Task requirements
From first line to last, write out the data precisely as shown.

Records supplied
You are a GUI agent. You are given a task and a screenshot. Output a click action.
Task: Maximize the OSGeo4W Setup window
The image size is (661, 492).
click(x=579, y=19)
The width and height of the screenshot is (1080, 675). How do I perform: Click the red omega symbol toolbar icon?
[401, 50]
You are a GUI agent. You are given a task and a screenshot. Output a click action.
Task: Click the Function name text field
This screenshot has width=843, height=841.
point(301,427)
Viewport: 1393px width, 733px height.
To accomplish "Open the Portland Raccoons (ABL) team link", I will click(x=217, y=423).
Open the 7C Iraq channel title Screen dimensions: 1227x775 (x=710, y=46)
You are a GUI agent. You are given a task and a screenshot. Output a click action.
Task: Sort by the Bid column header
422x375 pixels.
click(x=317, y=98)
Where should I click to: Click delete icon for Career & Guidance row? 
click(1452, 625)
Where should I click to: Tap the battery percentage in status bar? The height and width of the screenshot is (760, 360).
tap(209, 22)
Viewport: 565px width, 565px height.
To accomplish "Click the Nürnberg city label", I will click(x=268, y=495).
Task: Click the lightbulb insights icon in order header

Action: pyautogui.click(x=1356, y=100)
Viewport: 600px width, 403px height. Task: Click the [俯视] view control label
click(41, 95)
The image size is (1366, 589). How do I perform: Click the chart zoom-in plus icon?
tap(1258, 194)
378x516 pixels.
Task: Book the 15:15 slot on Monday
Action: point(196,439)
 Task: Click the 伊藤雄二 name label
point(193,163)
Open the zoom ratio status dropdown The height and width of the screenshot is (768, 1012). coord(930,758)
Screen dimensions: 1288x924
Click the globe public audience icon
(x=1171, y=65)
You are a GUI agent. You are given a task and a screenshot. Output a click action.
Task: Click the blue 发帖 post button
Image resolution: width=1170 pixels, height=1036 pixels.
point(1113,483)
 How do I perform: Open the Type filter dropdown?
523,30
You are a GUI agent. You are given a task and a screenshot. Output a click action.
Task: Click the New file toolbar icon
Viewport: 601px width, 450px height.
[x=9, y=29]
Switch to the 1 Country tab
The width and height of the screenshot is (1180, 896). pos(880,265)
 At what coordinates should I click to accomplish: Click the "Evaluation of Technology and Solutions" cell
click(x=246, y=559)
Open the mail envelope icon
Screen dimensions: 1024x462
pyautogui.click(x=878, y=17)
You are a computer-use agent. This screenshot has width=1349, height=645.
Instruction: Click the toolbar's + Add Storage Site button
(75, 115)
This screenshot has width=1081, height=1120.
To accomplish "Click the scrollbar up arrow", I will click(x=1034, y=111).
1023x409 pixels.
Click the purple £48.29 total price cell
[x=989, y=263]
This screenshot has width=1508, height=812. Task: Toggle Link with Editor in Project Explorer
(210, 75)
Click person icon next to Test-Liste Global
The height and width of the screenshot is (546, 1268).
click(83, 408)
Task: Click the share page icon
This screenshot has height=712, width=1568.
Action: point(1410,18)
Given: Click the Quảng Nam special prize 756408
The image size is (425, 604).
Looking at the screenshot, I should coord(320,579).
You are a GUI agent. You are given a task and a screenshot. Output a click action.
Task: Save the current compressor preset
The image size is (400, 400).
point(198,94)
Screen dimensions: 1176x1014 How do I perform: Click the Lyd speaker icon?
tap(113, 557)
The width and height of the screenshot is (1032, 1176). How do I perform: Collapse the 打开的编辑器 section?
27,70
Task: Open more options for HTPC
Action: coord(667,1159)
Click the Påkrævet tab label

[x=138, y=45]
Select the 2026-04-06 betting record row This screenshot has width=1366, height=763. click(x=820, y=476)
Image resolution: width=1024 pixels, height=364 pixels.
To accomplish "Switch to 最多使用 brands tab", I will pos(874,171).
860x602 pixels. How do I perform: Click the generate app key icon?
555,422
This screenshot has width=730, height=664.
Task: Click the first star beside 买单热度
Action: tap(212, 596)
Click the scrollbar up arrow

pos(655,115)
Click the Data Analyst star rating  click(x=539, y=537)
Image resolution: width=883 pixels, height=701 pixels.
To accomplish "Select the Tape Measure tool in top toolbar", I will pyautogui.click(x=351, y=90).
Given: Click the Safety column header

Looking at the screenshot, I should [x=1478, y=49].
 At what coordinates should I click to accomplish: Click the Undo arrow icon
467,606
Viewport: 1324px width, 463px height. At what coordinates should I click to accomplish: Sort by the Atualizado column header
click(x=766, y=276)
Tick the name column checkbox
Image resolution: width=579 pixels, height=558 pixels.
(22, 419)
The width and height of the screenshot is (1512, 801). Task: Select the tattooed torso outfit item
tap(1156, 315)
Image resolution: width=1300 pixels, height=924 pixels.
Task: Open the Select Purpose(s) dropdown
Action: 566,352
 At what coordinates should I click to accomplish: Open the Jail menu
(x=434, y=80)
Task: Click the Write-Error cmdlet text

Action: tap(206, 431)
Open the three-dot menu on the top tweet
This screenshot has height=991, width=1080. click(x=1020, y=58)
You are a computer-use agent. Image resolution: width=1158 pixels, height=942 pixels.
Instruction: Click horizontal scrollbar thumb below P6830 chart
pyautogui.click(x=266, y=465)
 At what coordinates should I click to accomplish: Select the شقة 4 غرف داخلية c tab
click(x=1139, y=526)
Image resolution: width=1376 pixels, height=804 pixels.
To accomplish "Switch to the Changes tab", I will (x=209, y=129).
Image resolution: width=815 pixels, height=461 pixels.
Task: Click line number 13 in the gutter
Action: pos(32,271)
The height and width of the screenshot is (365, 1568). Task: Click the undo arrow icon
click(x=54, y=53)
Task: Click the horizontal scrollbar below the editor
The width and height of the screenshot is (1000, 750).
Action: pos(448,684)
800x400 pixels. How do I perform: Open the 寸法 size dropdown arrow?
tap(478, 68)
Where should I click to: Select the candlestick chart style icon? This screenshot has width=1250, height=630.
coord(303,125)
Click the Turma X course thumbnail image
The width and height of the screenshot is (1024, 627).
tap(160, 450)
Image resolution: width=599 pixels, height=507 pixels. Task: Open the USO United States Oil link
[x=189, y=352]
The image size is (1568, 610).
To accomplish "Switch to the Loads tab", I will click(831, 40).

Answer to the exercise
You are a GUI agent. You are given a task and a screenshot. Output a click action.
Task: Maximize the OSGeo4W Setup window
The image size is (661, 492).
click(x=579, y=19)
The width and height of the screenshot is (1080, 675). How do I perform: Click the red omega symbol toolbar icon?
[401, 50]
You are a GUI agent. You are given a task and a screenshot. Output a click action.
Task: Click the Function name text field
This screenshot has width=843, height=841.
point(301,427)
Viewport: 1393px width, 733px height.
To accomplish "Open the Portland Raccoons (ABL) team link", I will click(x=217, y=423).
Open the 7C Iraq channel title Screen dimensions: 1227x775 (x=710, y=46)
You are a GUI agent. You are given a task and a screenshot. Output a click action.
Task: Sort by the Bid column header
422x375 pixels.
click(x=317, y=98)
Where should I click to: Click delete icon for Career & Guidance row? 
click(1452, 625)
Where should I click to: Tap the battery percentage in status bar? The height and width of the screenshot is (760, 360).
tap(209, 22)
Viewport: 565px width, 565px height.
To accomplish "Click the Nürnberg city label", I will click(x=268, y=495).
Task: Click the lightbulb insights icon in order header

Action: pyautogui.click(x=1356, y=100)
Viewport: 600px width, 403px height. Task: Click the [俯视] view control label
click(41, 95)
The image size is (1366, 589). How do I perform: Click the chart zoom-in plus icon?
tap(1258, 194)
378x516 pixels.
Task: Book the 15:15 slot on Monday
Action: point(196,439)
 Task: Click the 伊藤雄二 name label
point(193,163)
Open the zoom ratio status dropdown The height and width of the screenshot is (768, 1012). coord(930,758)
Screen dimensions: 1288x924
Click the globe public audience icon
(x=1171, y=65)
You are a GUI agent. You are given a task and a screenshot. Output a click action.
Task: Click the blue 发帖 post button
Image resolution: width=1170 pixels, height=1036 pixels.
point(1113,483)
 How do I perform: Open the Type filter dropdown?
523,30
You are a GUI agent. You are given a task and a screenshot. Output a click action.
Task: Click the New file toolbar icon
Viewport: 601px width, 450px height.
[x=9, y=29]
Switch to the 1 Country tab
The width and height of the screenshot is (1180, 896). pos(880,265)
 At what coordinates should I click to accomplish: Click the "Evaluation of Technology and Solutions" cell
click(x=246, y=559)
Open the mail envelope icon
Screen dimensions: 1024x462
pyautogui.click(x=878, y=17)
You are a computer-use agent. This screenshot has width=1349, height=645.
Instruction: Click the toolbar's + Add Storage Site button
(75, 115)
This screenshot has width=1081, height=1120.
To accomplish "Click the scrollbar up arrow", I will click(x=1034, y=111).
1023x409 pixels.
Click the purple £48.29 total price cell
[x=989, y=263]
This screenshot has width=1508, height=812. Task: Toggle Link with Editor in Project Explorer
(210, 75)
Click person icon next to Test-Liste Global
The height and width of the screenshot is (546, 1268).
click(83, 408)
Task: Click the share page icon
This screenshot has height=712, width=1568.
Action: point(1410,18)
Given: Click the Quảng Nam special prize 756408
The image size is (425, 604).
Looking at the screenshot, I should coord(320,579).
You are a GUI agent. You are given a task and a screenshot. Output a click action.
Task: Save the current compressor preset
The image size is (400, 400).
point(198,94)
Screen dimensions: 1176x1014 How do I perform: Click the Lyd speaker icon?
tap(113, 557)
The width and height of the screenshot is (1032, 1176). How do I perform: Collapse the 打开的编辑器 section?
27,70
Task: Open more options for HTPC
Action: coord(667,1159)
Click the Påkrævet tab label

[x=138, y=45]
Select the 2026-04-06 betting record row This screenshot has width=1366, height=763. click(x=820, y=476)
Image resolution: width=1024 pixels, height=364 pixels.
To accomplish "Switch to 最多使用 brands tab", I will pos(874,171).
860x602 pixels. How do I perform: Click the generate app key icon?
555,422
This screenshot has width=730, height=664.
Task: Click the first star beside 买单热度
Action: tap(212, 596)
Click the scrollbar up arrow

pos(655,115)
Click the Data Analyst star rating  click(x=539, y=537)
Image resolution: width=883 pixels, height=701 pixels.
To accomplish "Select the Tape Measure tool in top toolbar", I will pyautogui.click(x=351, y=90).
Given: Click the Safety column header

Looking at the screenshot, I should [x=1478, y=49].
 At what coordinates should I click to accomplish: Click the Undo arrow icon
467,606
Viewport: 1324px width, 463px height. At what coordinates should I click to accomplish: Sort by the Atualizado column header
click(x=766, y=276)
Tick the name column checkbox
Image resolution: width=579 pixels, height=558 pixels.
(22, 419)
The width and height of the screenshot is (1512, 801). Task: Select the tattooed torso outfit item
tap(1156, 315)
Image resolution: width=1300 pixels, height=924 pixels.
Task: Open the Select Purpose(s) dropdown
Action: 566,352
 At what coordinates should I click to accomplish: Open the Jail menu
(x=434, y=80)
Task: Click the Write-Error cmdlet text

Action: tap(206, 431)
Open the three-dot menu on the top tweet
This screenshot has height=991, width=1080. click(x=1020, y=58)
You are a computer-use agent. Image resolution: width=1158 pixels, height=942 pixels.
Instruction: Click horizontal scrollbar thumb below P6830 chart
pyautogui.click(x=266, y=465)
 At what coordinates should I click to accomplish: Select the شقة 4 غرف داخلية c tab
click(x=1139, y=526)
Image resolution: width=1376 pixels, height=804 pixels.
To accomplish "Switch to the Changes tab", I will (x=209, y=129).
Image resolution: width=815 pixels, height=461 pixels.
Task: Click line number 13 in the gutter
Action: pos(32,271)
The height and width of the screenshot is (365, 1568). Task: Click the undo arrow icon
click(x=54, y=53)
Task: Click the horizontal scrollbar below the editor
The width and height of the screenshot is (1000, 750).
Action: pos(448,684)
800x400 pixels. How do I perform: Open the 寸法 size dropdown arrow?
tap(478, 68)
Where should I click to: Select the candlestick chart style icon? This screenshot has width=1250, height=630.
coord(303,125)
Click the Turma X course thumbnail image
The width and height of the screenshot is (1024, 627).
tap(160, 450)
Image resolution: width=599 pixels, height=507 pixels. Task: Open the USO United States Oil link
[x=189, y=352]
The image size is (1568, 610).
To accomplish "Switch to the Loads tab", I will click(831, 40).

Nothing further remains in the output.